● **PROBLEM REQUIREMENTS**: Report each line of the data below in which "panel" appears.

● **DATA SHOWN**:
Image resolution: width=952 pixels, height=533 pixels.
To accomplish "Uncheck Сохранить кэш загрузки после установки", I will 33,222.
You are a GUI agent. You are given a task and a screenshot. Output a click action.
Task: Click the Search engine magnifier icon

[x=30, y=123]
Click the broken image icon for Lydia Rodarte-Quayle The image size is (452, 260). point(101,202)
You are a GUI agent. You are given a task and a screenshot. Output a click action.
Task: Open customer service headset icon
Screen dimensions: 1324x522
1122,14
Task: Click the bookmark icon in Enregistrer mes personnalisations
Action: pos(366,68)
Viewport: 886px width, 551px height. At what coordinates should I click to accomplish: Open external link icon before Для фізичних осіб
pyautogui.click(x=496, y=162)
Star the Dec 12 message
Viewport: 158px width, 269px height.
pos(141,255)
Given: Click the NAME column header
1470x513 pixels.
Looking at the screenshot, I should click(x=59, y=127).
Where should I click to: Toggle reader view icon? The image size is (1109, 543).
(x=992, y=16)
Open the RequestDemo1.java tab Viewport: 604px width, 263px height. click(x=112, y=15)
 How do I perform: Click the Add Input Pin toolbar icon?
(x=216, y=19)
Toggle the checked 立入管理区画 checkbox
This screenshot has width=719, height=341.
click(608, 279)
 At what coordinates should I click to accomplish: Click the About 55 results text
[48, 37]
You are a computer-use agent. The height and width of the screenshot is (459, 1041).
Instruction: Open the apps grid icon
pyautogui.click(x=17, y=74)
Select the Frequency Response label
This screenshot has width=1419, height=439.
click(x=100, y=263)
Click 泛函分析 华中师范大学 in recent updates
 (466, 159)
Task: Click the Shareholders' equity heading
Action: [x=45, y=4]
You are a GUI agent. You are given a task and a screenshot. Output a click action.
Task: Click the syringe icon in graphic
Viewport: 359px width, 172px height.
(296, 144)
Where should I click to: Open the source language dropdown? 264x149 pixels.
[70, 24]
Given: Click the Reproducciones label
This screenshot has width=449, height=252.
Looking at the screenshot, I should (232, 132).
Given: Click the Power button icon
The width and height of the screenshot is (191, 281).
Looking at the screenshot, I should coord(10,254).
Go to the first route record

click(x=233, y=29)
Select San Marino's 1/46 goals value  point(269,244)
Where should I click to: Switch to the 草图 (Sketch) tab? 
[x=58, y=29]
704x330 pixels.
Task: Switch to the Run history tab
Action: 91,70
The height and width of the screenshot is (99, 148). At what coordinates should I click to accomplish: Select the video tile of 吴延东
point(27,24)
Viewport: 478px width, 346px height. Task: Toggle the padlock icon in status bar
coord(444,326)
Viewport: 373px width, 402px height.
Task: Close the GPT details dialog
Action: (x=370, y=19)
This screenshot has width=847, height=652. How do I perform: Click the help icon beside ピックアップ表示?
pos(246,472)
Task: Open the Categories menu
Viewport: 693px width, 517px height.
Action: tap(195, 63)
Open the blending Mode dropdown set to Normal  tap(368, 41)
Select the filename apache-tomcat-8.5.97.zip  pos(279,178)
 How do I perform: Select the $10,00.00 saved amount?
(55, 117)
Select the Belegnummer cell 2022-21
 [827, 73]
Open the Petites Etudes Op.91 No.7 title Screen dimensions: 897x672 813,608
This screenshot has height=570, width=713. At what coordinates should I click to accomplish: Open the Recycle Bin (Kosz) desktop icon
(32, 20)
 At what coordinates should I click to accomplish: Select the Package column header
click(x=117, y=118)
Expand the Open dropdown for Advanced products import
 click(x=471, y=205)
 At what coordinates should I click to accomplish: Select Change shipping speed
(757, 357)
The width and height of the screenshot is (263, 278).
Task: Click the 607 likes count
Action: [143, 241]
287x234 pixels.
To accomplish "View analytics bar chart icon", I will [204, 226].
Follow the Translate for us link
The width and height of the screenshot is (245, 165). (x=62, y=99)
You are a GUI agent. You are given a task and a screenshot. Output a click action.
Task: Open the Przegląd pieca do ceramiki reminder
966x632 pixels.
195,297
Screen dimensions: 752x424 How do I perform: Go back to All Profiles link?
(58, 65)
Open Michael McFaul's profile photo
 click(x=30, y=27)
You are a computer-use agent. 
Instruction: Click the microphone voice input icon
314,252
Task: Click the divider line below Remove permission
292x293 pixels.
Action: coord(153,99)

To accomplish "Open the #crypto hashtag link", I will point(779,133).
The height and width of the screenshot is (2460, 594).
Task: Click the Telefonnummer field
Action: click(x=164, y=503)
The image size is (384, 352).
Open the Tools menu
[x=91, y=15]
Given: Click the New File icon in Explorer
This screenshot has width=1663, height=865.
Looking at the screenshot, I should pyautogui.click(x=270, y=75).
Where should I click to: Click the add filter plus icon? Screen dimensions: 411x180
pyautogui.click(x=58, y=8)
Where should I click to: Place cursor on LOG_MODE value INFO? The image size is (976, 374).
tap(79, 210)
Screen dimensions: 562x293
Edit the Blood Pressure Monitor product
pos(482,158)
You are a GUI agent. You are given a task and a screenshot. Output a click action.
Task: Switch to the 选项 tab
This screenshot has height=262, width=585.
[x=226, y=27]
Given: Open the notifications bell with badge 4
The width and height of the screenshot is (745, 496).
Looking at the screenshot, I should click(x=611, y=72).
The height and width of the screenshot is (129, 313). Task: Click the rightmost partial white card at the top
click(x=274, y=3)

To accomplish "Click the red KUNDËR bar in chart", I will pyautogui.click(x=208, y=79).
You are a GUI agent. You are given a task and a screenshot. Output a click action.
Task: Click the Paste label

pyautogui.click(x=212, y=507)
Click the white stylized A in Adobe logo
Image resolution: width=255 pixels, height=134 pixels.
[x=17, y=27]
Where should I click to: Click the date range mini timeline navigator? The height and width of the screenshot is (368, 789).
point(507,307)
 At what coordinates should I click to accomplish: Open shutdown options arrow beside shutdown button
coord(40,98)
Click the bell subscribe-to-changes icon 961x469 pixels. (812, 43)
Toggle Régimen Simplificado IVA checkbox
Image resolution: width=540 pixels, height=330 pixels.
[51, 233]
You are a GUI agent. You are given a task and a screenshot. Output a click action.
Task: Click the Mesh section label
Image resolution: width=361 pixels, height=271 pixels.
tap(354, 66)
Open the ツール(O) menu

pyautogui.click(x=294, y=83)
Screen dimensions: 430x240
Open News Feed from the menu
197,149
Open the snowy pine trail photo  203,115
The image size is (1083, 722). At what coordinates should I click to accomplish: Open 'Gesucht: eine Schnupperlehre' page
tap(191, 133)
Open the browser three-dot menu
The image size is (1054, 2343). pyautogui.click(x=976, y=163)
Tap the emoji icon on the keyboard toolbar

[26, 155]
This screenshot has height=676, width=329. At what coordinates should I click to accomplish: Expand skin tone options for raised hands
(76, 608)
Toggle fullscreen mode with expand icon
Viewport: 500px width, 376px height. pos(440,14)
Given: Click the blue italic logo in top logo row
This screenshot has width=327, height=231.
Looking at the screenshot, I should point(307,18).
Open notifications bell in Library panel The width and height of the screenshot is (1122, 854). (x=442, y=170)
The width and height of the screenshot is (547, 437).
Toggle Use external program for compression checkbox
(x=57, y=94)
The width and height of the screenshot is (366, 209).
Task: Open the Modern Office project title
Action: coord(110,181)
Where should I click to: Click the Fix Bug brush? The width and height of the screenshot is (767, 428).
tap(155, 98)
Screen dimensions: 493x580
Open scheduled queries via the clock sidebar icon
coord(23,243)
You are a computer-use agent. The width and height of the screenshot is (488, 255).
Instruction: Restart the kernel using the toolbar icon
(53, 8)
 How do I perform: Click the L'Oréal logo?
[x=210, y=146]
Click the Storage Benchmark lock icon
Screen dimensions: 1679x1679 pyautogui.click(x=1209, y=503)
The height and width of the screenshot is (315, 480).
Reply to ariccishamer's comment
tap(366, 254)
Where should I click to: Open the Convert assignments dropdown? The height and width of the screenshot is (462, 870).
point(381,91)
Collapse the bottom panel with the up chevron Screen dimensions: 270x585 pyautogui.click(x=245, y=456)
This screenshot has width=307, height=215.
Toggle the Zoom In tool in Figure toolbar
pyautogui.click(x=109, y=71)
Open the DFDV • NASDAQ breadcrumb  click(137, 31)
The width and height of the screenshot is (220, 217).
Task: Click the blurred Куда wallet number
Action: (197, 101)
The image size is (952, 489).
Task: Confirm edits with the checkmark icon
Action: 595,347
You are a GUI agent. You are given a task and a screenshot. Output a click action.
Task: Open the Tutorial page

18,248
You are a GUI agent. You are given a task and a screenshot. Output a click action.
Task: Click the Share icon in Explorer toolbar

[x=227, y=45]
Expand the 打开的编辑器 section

● **EXPECTED OUTPUT**:
Open notifications bell in Library panel The width and height of the screenshot is (1122, 854). (x=442, y=170)
Collapse the bottom panel with the up chevron Screen dimensions: 270x585 pyautogui.click(x=245, y=456)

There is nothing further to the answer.